The code runs quickly (<5s on my machine) and gives some interesting-looking results shown below in Figure 7.4. First, all of the accuracy metrics are quite high: our success rates ranged from around 80% to 86%. But interestingly, it looks like we get better results from shorter reviews!

results %>%
  ggplot() +
  geom_tile(aes(x=word_qtile, y=num_qtile, fill=accuracy)) +
  scale_x_continuous(breaks = 1:num_qtiles, 
                     labels = paste0("Q",1:num_qtiles,": ",qtiles, "-",lead(qtiles)) %>% head(-1)) +
  scale_y_continuous(breaks = 1:num_qtiles,
                     labels = (1:num_qtiles * minn/num_qtiles)) +
  labs(x = "Review Word Length by Quantile",
       y = "Number of Reviews",
       fill = "Accuracy")
Heat map of logistic regression prediction accuracy for the large balanced Yelp dataset.

Figure 7.4: Heat map of logistic regression prediction accuracy for the large balanced Yelp dataset.

However, before drawing conclusions we should look more closely at the data. As we can see below in Figure 7.5, there is a big difference in each quantile’s true positive rate. And based just on visual inspection, it looks like higher true positive rates in Figure 7.5 are correlated with higher prediction accuracy rates in Figure 7.4.

results %>%
  ggplot() +
  geom_tile(aes(x=word_qtile, y=num_qtile, fill=pct_true_pos)) +
  scale_x_continuous(breaks = 1:num_qtiles, 
                     labels = paste0("Q",1:num_qtiles,": ",qtiles, "-",lead(qtiles)) %>% head(-1)) +
  scale_y_continuous(breaks = 1:num_qtiles,
                     labels = (1:num_qtiles * minn/num_qtiles)) +
  labs(x = "Review Word Length by Quantile",
       y = "Number of Reviews",
       fill = "True Positive Rate")
Heat map of the percentage of true positive reviews in each quantile.

Figure 7.5: Heat map of the percentage of true positive reviews in each quantile.

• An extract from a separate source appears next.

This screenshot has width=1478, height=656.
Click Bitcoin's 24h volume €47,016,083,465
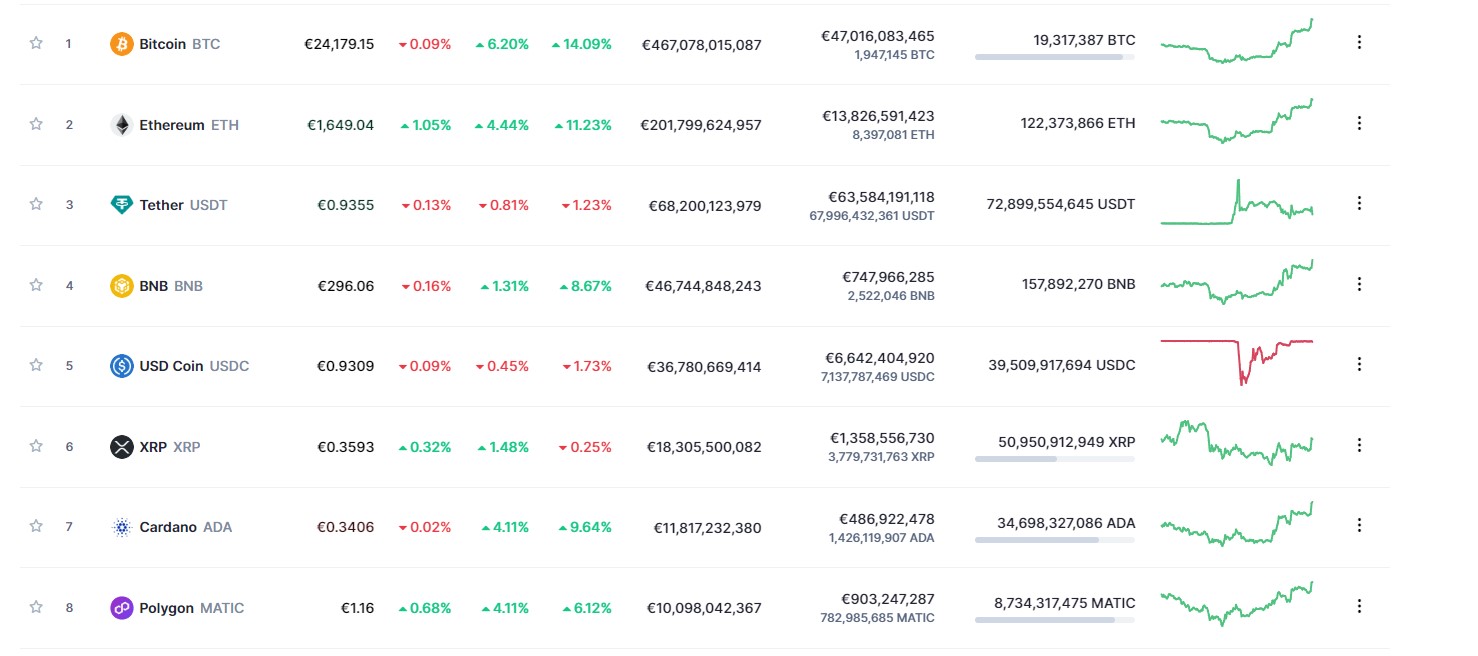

We can confirm this intuition by plotting each subset’s true positive rate versus its quantile, as shown in Figure 7.6. We can see very strong correlation between the two variables. This correlation casts some doubt on the apparent results in Figure 7.4, since we know from a previous experiment that an imbalanced dataset can lead to wonky predictions. Are we really seeing that shorter reviews lead to more accurate predictions, or are we actually seeing that datasets with higher true positive rates are easier to classify? There’s no easy way to disentangle this.

results %>%
  ggplot(aes(x = word_qtile, y  =pct_true_pos)) +
  geom_point() +
  labs(x =  "Review Word Length by Quantile",
       y = "True Positive Rate") +
    scale_x_continuous(breaks = 1:num_qtiles, 
                     labels = paste0("Q",1:num_qtiles,": ",qtiles, "-",lead(qtiles)) %>% head(-1)) +
  theme_minimal()
True positive rates vs. review lengths for each subset, showing strong correlation.

Figure 7.6: True positive rates vs. review lengths for each subset, showing strong correlation.

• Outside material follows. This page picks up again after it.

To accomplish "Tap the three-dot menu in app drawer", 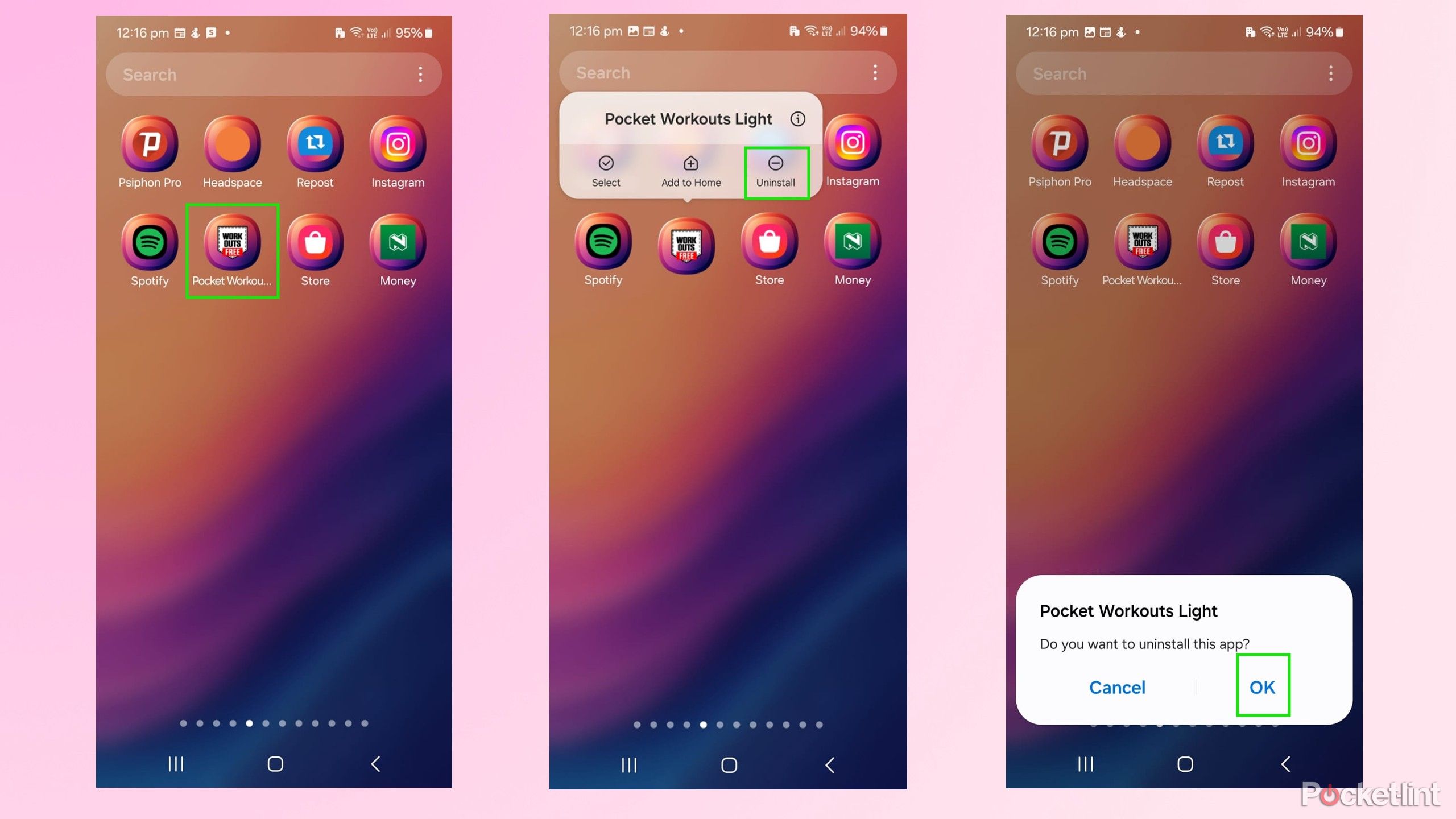I will (x=421, y=73).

However, since our predictions were reasonably accurate (80%-86%) across a wide range of true-positive rates (0.35-0.65), we can draw one positive preliminary conclusion from this experiment:

Preliminary Conclusion: Logistic regression based on AFINN sentiment provides an accurate (>80%) method of predicting review sentiment on datasets across a wide range of word lengths, review counts, and true-positive rates.

This is good news, but the confounding effect of the true-positive rates means we don’t have a direct answer to our original question of how accuracy varies with review length and volume. This will require some additional processing so that we can operate on a collection of balanced sub-sets.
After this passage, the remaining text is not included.